John Samuel Stamm (1878–1956) was an American bishop of the Evangelical Church, elected in 1926.
Stamm was born on a Sunday morning (to his parents, an indication God had a special work for him), 23 March 1878, a son of Hanz and Mary Stamm. The Stamms were devout Christians and members of the Evangelical Association Church in Alida,Geary County, Kansas, which they had helped organize seven years before.
At the age of ten, John became so disturbed by a sermon he heard one Sunday morning that he went to a hillside after church to pray.
At the age of eighteen he experienced another turning point in his young life. Sitting with several other teenage boys one night when the preacher gave the invitation to come to the altar, John turned to his friends and said, "If I go, will you go?" They assured him they would. So they filed down the center aisle to the altar. "That night I found Jesus Christ as my personal Savior," Bishop Stamm later wrote. "It was an experience of great joy and meaning and still is today," he wrote in 1955. "I made a complete turnabout in life. Instead of doubting God, I now loved Him...things of the spirit had new interest and challenge for me...the call of the Christian ministry came to me with clear and convincing urgency."

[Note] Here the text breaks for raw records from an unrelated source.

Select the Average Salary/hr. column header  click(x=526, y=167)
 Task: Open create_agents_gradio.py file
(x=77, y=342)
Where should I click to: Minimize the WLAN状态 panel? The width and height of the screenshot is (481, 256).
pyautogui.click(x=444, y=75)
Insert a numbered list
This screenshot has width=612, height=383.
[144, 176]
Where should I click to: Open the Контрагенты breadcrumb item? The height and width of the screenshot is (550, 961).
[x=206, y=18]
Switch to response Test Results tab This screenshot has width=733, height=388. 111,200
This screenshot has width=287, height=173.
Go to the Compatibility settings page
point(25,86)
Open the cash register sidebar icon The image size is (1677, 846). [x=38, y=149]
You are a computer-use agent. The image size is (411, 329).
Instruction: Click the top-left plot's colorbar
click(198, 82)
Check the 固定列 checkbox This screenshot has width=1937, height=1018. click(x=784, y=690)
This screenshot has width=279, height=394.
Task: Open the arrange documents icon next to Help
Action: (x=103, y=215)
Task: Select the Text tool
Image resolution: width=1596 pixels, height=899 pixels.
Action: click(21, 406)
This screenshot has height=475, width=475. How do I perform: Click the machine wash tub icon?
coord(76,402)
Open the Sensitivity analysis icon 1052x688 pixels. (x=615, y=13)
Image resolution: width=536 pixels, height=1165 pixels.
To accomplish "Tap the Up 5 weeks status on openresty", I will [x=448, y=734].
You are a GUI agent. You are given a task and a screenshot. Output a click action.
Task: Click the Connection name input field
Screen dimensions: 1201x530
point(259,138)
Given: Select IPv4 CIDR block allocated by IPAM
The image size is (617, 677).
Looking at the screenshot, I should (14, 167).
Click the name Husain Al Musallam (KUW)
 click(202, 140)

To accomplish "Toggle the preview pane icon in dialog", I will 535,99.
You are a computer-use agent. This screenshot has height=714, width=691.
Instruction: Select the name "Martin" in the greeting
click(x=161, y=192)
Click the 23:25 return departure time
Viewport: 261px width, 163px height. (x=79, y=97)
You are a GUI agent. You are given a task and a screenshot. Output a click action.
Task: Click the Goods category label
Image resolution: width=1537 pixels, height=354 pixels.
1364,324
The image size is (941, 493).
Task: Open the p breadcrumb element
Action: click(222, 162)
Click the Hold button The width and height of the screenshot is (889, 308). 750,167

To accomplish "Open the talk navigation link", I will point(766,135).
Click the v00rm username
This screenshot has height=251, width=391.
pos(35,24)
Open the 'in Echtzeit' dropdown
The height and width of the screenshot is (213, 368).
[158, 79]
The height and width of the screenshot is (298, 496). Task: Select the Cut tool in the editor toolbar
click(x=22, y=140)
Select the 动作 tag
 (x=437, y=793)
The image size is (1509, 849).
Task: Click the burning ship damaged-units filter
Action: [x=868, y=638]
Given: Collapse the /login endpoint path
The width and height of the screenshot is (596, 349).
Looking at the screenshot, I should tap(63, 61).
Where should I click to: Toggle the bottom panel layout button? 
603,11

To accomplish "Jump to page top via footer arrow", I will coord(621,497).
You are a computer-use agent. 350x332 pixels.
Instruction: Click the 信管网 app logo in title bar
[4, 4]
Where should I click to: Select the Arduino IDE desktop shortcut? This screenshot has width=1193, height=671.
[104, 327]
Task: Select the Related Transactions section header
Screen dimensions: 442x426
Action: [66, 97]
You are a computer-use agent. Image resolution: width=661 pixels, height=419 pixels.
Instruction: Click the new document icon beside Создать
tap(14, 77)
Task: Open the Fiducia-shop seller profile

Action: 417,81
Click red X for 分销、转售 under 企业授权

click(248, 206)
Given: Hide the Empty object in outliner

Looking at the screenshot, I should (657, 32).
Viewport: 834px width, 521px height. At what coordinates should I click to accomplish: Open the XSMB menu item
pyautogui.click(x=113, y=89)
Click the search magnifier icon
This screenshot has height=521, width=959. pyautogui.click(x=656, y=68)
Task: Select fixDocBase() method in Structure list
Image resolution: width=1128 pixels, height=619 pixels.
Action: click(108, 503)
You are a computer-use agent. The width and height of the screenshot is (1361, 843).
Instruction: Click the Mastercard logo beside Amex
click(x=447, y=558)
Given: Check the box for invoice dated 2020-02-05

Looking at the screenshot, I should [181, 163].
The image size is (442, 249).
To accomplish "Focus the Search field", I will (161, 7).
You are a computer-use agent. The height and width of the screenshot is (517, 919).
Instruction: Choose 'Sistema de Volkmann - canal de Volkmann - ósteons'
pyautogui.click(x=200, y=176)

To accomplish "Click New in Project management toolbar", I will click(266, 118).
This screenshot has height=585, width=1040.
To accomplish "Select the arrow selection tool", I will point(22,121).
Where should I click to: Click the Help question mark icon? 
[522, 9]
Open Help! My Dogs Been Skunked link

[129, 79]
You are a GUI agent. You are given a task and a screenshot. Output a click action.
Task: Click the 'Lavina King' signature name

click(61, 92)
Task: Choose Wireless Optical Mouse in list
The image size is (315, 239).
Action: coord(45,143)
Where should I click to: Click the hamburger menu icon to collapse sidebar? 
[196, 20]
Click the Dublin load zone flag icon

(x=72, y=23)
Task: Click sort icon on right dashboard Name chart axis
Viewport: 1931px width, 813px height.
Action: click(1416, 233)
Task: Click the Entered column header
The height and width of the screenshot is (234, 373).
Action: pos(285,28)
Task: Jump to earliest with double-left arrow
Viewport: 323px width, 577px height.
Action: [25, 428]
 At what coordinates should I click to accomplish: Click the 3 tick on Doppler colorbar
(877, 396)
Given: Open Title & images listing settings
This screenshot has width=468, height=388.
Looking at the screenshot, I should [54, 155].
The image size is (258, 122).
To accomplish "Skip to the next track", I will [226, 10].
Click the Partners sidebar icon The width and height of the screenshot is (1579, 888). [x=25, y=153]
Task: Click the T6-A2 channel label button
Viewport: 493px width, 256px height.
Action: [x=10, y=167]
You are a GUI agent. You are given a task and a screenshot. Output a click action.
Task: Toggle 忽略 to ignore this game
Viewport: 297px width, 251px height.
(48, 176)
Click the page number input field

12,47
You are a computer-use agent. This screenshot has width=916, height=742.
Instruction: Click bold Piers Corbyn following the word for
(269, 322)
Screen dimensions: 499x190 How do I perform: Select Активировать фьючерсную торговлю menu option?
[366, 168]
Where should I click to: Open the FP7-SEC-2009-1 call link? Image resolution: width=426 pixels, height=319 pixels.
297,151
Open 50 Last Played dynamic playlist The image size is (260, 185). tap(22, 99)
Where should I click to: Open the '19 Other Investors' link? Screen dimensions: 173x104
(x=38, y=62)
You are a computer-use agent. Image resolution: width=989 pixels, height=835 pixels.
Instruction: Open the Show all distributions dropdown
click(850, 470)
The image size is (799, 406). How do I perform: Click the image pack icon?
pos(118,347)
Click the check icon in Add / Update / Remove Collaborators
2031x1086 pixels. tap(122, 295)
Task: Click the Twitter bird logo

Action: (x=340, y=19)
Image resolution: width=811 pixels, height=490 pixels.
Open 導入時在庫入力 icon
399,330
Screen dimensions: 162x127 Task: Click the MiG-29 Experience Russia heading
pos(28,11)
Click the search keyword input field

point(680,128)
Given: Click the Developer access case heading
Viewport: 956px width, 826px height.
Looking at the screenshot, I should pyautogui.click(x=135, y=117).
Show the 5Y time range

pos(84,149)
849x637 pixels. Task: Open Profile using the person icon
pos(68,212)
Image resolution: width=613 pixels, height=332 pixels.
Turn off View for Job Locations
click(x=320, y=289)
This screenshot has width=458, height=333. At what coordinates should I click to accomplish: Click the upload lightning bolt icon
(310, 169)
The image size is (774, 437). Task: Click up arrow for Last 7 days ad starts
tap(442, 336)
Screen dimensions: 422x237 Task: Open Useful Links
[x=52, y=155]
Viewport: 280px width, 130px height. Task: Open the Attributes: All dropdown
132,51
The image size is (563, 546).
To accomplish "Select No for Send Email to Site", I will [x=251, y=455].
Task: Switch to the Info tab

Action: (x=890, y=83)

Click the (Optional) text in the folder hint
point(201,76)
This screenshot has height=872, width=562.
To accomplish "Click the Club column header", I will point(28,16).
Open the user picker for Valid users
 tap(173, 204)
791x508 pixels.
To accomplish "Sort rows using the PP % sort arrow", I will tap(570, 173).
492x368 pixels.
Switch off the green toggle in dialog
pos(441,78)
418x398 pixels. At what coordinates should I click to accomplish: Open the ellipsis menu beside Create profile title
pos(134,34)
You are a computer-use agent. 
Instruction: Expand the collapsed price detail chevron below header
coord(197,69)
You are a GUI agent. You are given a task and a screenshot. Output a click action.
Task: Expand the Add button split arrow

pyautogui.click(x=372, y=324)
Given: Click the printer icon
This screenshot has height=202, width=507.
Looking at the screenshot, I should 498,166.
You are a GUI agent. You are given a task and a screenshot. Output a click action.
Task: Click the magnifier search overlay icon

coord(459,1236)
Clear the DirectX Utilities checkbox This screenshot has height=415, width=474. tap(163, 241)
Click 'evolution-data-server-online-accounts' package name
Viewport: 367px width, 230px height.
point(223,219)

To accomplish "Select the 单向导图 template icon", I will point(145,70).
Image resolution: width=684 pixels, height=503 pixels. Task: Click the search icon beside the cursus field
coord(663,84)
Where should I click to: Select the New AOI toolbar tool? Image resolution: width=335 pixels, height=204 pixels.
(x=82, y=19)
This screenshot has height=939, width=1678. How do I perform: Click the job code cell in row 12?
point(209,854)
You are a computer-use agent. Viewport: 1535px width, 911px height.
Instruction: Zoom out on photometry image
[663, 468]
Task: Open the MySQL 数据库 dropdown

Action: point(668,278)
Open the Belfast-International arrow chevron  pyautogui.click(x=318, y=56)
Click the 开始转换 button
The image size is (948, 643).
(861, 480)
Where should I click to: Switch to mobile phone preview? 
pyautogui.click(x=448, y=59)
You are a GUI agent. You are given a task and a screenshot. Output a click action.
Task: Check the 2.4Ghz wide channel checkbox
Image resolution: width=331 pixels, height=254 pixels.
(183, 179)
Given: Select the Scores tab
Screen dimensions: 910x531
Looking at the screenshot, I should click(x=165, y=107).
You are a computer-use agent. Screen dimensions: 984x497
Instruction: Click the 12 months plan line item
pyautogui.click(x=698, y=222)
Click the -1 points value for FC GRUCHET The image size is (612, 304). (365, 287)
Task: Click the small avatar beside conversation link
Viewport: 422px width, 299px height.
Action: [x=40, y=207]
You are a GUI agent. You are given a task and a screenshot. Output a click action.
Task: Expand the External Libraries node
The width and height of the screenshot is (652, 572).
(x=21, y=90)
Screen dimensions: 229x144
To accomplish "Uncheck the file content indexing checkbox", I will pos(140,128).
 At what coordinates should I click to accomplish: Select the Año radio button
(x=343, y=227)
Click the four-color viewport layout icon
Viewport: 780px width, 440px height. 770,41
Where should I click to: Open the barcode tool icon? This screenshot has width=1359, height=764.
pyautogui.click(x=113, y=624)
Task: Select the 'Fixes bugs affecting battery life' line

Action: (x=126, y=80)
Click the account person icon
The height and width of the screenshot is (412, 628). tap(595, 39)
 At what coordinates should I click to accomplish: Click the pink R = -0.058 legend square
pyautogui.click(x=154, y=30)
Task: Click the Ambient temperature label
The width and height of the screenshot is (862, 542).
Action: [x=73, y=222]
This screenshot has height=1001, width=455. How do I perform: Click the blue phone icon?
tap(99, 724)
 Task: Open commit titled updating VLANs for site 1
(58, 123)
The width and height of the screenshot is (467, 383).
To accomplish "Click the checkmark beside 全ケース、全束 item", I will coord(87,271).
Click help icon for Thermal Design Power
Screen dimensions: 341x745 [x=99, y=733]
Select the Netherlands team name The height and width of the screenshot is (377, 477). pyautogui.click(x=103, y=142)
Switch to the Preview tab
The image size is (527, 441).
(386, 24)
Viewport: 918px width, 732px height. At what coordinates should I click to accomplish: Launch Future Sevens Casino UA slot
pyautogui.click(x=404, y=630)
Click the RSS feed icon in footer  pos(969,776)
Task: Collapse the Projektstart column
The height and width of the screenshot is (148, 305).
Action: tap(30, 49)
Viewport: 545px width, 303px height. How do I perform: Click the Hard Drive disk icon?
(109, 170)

Stamm had completed less than five grades of public school when he turned twenty. Nevertheless, that fall he sold his horse and other possessions to obtain enough money for a train ticket to Naperville, Illinois, the home of The Evangelical Association's North Central College and Evangelical Theological Seminary (E.T.S.). He took sub-academy courses at the College, along with others who had also not finished high school. Twelve years later Stamm had completed his college degree and graduated from the seminary. In 1927, E.T.S. honored him with a Doctor of Divinity degree. He received a Doctor of Laws degree from Albright College in 1936, a Doctor of Humane Letters from North Central College in 1949, and a Doctor of Sacred Theology from Dickinson College in 1951.